On les avait déjà croisés il y a deux ans. Un article dans notre petit journal, deux trois visites, le courant qui passe bien, mais pas grand-chose à leur apporter : nos suggestions de les mettre en lien avec les autres boîtes rencontrées dans les mêmes circonstances étaient restées en suspens, et matériellement on ne voyait pas bien comment faire mieux que les politiques locaux qui leur faisaient livrer tous les jours des repas de la cantine municipale voisine, défense de l’emploi oblige.
Aujourd’hui c’est un peu le même topo, le désespoir en plus : des propositions de reprise toutes bidon, les administratifs qui se barrent avec leur prime et laissent la vingtaine d’ouvriers seuls dans le combat, deux suicides dans l’année dont un dans l’atelier. Les types sont au chômage et bataillent pour obtenir une prime plus conséquente que les quelques milliers d’euros réglementaires (ils ont à peu près tous entre 40 et 55 ans et de l’ancienneté dans la boîte) ; pas vraiment au chômage d’ailleurs, mais dans un dispositif de reclassement qui les fait disparaître des statistiques, mais les maintient un peu dans leur condition ouvrière.
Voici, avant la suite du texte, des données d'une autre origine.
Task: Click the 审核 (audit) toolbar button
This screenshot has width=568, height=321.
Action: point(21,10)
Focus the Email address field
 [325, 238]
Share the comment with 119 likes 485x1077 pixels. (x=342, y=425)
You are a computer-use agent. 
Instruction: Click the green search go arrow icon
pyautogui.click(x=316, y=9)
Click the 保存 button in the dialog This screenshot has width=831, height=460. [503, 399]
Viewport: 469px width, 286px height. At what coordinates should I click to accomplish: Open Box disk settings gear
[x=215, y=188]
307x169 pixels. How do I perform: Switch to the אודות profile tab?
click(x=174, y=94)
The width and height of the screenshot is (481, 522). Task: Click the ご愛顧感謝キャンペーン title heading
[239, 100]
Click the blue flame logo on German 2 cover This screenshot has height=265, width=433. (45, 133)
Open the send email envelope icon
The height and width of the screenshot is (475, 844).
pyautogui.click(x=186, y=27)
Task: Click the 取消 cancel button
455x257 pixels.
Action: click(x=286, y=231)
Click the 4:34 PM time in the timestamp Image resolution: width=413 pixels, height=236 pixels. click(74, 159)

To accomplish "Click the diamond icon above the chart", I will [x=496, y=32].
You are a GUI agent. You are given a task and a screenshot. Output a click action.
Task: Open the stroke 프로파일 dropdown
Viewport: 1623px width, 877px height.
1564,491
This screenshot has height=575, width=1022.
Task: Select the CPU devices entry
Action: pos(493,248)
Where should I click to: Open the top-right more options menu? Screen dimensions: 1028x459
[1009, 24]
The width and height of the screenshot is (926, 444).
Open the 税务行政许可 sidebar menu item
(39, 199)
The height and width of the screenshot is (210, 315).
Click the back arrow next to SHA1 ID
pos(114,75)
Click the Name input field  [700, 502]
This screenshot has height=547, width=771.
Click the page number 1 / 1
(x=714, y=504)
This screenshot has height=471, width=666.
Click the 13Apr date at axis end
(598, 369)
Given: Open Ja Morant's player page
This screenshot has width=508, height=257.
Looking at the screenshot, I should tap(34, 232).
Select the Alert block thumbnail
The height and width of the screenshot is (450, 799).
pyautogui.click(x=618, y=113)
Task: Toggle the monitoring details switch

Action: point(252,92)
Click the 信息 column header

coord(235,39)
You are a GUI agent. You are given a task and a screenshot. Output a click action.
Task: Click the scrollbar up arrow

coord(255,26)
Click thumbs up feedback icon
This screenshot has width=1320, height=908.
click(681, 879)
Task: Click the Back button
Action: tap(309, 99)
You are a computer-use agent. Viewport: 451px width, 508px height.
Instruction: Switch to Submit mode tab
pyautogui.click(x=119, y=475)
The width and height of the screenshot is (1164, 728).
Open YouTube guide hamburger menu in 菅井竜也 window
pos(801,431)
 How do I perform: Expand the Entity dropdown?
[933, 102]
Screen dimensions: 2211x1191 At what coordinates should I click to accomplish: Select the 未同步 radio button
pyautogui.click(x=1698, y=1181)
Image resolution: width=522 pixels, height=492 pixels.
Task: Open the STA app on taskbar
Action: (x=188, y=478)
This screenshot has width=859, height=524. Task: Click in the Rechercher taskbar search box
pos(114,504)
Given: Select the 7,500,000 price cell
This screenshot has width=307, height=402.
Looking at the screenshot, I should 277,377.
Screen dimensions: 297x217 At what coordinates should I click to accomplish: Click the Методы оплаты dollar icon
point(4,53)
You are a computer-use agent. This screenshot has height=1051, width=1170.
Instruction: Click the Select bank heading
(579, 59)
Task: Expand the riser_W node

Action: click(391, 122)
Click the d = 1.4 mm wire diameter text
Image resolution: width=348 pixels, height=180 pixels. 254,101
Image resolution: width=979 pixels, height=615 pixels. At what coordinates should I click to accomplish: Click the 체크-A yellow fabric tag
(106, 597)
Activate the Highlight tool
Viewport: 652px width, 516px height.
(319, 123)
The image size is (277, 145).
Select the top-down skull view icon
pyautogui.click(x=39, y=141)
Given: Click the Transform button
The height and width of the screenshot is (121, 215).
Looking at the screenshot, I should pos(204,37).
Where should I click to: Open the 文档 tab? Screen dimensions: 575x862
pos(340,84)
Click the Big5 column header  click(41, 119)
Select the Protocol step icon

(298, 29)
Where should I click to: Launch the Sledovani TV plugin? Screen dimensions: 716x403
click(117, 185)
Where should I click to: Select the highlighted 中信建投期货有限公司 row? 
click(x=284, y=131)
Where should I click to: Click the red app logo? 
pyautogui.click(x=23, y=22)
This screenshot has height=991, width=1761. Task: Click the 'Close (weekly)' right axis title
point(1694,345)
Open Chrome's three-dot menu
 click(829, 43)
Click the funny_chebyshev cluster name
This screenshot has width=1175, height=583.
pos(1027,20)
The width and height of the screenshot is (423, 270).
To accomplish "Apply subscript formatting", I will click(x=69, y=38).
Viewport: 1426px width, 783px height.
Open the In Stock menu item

Tiens, la condition ouvrière : la fierté du travail, les chasubles FO, les meufs à poil sur les murs. La haine du patron, la façon de se tenir ensemble, les vannes sur les délégués syndicaux [1]. Qu’il ne reste que des ouvriers, et tous les ouvriers, sur l’occupation, dit assez bien la vérité et la force d’une communauté de condition. C’est un monde que l’on trouve de l’autre côté du grand portail barricadé, et assurément ce n’est pas le nôtre, à nous autres qui débarquons avec nos vélos (ce qui ne manque pas de les faire marrer à chaque fois) et nos intentions floues. Et pourtant à enchaîner les pastis et manger des betteraves en barquette avec eux, il y a quelque chose qui passe et qui met à l’aise. On discute casse auto et vertus du fioul domestique, hypocrisie politicienne et détermination dans la lutte. Mais avant les points qui nous rapprochent, ce qu’il y a de fondamental dans la rencontre, c’est justement leur capacité à faire monde. Ce qui autorise qu’on se comprenne, ce n’est pas un commun dépouillement, ce sont nos attachements respectifs [2]. C’est d’ailleurs aussi là où ça pèche : notre monde à nous doit leur paraître bien évanescent, derrière nos façades/prétextes (le journal, la salle de concert où on leur propose d’organiser une soirée de soutien).
Leur monde, à eux, c’est autant leur communauté de lutte, leur comité d’occupation et les soirées passées ensemble à se réchauffer au whisky jusqu’au petit matin, que les restes du monde ouvrier. Ils sont métallos, et s’ils font tourner les machines tous les matins pour ne pas qu’elles s’encrassent [3], s’ils ont repris eux-mêmes la construction d’un prototype laissé en plan par l’ancienne direction, ce n’est pas uniquement dans l’espoir – qu’au fond ils savent vain – de prouver leur valeur à un repreneur éventuel. Le discours sur le savoir-faire qui risque d’être perdu pour la France, et les inquiétudes sous-jacentes sur leur propre devenir sans-métier plus que sans-emploi disent quelque chose de ce qu’ils défendent, au-delà de leur bifteck et de leur prime. Avoir une place, qu’on peut dire sociale, à défendre, ce n’est pas donné à tout le monde. Certainement que cette place, celle de producteur/exploité, est objectivement peu désirable, et définitivement condamnée sous sa forme canonique ouvrière ; n’empêche que la différence sensible entre « n’avoir plus rien à perdre » et « être en train de tout perdre » explique beaucoup de leur détermination. Ne serait-ce que par les formes de luttes que le mouvement ouvrier leur a laissées en héritage.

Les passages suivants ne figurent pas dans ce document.